After the arrest of six Atlanta police officers last summer, Cooper said that it was the leadership guilty of failing and not the officers, who were simply following the orders given by their command. Cooper says that the very leaders that told the officers to do their jobs, should have had their backs rather than throw them under the bus.
“The direction this department has taken is nothing more than sad,” he wrote. “I was a long-time believer in our leadership, but I am now disappointed to find out just truly how poor it is.”
Cooper said he had to go because he couldn’t “represent a department that does not support the backbone of that very department. It’s disheartening and it’s demoralizing.”
Officer Thomas A. Crowder resigned on June 17th. He was born in Atlanta and dreamed of being a police officer.

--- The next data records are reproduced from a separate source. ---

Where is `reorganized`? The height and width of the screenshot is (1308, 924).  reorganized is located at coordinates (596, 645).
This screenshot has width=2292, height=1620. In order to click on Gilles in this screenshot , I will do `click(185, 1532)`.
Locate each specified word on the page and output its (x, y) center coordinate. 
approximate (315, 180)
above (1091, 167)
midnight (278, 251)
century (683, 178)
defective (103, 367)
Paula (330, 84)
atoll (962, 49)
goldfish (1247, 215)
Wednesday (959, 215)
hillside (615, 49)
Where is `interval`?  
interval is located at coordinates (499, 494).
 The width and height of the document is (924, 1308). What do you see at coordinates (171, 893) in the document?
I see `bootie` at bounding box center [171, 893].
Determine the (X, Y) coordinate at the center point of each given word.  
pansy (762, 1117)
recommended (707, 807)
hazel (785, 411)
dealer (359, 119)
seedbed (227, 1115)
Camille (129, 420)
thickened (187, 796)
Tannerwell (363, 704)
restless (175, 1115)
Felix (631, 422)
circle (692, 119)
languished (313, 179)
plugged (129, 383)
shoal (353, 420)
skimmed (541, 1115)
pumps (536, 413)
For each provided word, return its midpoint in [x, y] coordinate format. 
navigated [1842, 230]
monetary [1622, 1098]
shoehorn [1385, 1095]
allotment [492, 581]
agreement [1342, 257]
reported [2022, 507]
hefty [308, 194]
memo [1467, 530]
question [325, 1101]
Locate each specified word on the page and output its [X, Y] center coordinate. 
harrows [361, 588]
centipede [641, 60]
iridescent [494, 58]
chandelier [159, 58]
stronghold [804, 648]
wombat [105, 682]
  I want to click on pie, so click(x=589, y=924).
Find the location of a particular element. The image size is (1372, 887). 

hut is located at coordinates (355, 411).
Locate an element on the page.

“Today is my last day as a City of Atlanta employee and I would never have thought that I would be so happy to leave,” he wrote in his June 17 farewell letter.
He added: “I can not see a reason that [an] officer who has been on the department less than 20 [years] would not leave. At this moment you guys have NO backing from your command staff. It is crazy that they could ask you to stay at work or even leave the precinct knowing that they are not going to have your back and is willing to fire you as soon as a citizen complains.”
Cooper and Crowder are not unique but the actions of police leaders certainly are.
Travis Yates wrote “The Courageous Police Leader: A Survival Guide for Combating Cowards, Chaos & Lies” and he tells us that while he had no desire to write a book, he saw it as a warning to what was to come.
“I published the book in 2019 and I saw how law enforcement leadership was taking a turn for the worse. I believed that writing the book could potentially wake up our profession as to what the outcome of cowardly leadership could do to good police officers,” Yates said.
Clearly, it wasn’t enough and Yates calls the current dilemma in the profession “heartbreaking.”
Heartbreaking indeed, but one thing is clear. Law enforcement is needed more today than ever and while some police leaders are failing on a grand scale, every community in America can have an impact by holding those same leaders accountable for their cowardice.